▶ [Exercise directions] When you reach the line containing "Given: Open the Test de tolérance tab" in the entries below, start writing out each line exactly, and stop after the line containing "Toggle Show All".
* * * *
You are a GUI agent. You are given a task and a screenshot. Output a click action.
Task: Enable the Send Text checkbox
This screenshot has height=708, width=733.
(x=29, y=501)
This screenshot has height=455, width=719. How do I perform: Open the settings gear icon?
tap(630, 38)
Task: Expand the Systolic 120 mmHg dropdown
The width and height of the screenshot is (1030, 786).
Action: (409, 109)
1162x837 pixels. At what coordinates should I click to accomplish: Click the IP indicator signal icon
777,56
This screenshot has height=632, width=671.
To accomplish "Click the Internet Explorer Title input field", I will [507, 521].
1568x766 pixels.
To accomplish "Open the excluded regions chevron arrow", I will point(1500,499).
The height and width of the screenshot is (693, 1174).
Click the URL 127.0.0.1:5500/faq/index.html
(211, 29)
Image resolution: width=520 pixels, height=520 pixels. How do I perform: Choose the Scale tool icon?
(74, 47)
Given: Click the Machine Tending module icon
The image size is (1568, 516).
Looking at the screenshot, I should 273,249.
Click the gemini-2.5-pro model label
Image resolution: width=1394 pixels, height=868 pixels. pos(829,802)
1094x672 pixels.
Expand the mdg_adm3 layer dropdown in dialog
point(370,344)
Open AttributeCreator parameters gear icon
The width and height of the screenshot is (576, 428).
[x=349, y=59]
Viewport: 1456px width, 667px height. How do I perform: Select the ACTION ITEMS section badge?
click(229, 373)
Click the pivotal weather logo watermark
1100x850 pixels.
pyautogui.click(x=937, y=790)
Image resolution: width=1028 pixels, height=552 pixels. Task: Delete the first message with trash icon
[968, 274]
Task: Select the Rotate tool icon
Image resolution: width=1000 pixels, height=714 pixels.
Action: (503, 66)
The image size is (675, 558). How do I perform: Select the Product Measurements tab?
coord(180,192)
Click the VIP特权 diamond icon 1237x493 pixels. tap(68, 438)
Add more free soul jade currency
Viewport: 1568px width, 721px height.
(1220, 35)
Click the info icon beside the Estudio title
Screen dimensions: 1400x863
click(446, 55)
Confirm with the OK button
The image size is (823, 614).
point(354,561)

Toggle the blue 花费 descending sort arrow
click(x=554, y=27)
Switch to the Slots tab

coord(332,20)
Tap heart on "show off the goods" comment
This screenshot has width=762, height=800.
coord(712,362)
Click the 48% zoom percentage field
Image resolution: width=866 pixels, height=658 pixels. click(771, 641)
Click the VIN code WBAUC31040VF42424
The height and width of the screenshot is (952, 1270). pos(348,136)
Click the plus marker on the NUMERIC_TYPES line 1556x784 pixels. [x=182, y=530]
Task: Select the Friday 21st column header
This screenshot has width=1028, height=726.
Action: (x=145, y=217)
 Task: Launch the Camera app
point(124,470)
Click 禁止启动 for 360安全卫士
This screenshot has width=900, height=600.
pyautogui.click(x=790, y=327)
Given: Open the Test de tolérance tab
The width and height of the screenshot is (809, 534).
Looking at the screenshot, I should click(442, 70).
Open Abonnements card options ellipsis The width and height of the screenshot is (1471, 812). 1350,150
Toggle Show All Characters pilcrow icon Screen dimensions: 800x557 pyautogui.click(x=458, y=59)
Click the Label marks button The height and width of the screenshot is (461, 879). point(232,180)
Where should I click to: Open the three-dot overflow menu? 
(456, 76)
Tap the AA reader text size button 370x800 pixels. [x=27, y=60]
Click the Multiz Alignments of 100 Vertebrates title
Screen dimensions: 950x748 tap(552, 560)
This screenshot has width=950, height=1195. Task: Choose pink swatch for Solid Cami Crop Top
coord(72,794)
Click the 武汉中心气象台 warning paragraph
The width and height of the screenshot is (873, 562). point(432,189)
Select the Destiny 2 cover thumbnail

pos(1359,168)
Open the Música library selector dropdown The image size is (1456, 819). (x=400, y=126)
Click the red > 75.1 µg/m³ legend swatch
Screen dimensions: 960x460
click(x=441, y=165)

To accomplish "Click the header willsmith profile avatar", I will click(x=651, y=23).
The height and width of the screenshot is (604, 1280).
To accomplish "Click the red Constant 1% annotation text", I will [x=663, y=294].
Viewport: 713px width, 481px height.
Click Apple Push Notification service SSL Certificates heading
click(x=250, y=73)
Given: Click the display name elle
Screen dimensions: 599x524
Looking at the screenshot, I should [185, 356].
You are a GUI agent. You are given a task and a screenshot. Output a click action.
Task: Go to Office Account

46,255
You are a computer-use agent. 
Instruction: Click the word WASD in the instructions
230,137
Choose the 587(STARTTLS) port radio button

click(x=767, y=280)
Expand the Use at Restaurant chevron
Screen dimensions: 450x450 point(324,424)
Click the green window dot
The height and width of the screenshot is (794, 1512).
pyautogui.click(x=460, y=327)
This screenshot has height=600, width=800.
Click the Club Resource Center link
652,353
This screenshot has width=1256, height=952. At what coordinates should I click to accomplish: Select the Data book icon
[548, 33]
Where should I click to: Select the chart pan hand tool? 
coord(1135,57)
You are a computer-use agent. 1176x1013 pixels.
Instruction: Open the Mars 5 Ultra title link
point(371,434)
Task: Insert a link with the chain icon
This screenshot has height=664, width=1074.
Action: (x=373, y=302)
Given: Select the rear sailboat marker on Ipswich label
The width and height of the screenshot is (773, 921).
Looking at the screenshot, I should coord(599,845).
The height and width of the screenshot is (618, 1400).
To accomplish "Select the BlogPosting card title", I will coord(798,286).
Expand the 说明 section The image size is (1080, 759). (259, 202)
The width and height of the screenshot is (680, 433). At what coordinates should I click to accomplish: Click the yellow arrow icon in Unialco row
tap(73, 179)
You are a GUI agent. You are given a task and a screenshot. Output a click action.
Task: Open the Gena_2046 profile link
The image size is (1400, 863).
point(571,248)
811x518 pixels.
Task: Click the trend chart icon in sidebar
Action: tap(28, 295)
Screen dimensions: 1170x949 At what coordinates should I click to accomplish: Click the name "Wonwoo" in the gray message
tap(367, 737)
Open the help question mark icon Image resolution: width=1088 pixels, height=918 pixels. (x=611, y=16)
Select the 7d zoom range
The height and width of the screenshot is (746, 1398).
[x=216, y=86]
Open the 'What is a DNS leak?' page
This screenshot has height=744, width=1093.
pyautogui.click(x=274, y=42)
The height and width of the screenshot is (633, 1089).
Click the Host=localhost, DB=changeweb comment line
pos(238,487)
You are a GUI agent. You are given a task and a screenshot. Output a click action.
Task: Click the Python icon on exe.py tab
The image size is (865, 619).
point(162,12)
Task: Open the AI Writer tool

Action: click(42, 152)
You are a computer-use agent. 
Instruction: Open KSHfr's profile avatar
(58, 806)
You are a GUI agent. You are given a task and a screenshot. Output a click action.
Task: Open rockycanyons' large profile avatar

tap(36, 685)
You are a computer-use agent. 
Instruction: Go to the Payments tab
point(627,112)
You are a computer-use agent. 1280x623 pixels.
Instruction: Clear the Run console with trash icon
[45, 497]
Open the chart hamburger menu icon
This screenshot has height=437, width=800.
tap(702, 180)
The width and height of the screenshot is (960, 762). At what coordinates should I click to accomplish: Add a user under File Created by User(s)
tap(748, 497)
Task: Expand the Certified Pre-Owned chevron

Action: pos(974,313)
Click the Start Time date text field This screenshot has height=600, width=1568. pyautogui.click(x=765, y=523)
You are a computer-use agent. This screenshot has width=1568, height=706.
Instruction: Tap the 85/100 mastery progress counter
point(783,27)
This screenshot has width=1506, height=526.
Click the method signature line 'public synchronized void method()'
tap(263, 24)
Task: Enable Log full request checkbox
* * * *
▶ [Expected output]
Given: Open the Test de tolérance tab
The width and height of the screenshot is (809, 534).
Looking at the screenshot, I should click(442, 70).
Open Abonnements card options ellipsis The width and height of the screenshot is (1471, 812). 1350,150
Toggle Show All Characters pilcrow icon Screen dimensions: 800x557 pyautogui.click(x=458, y=59)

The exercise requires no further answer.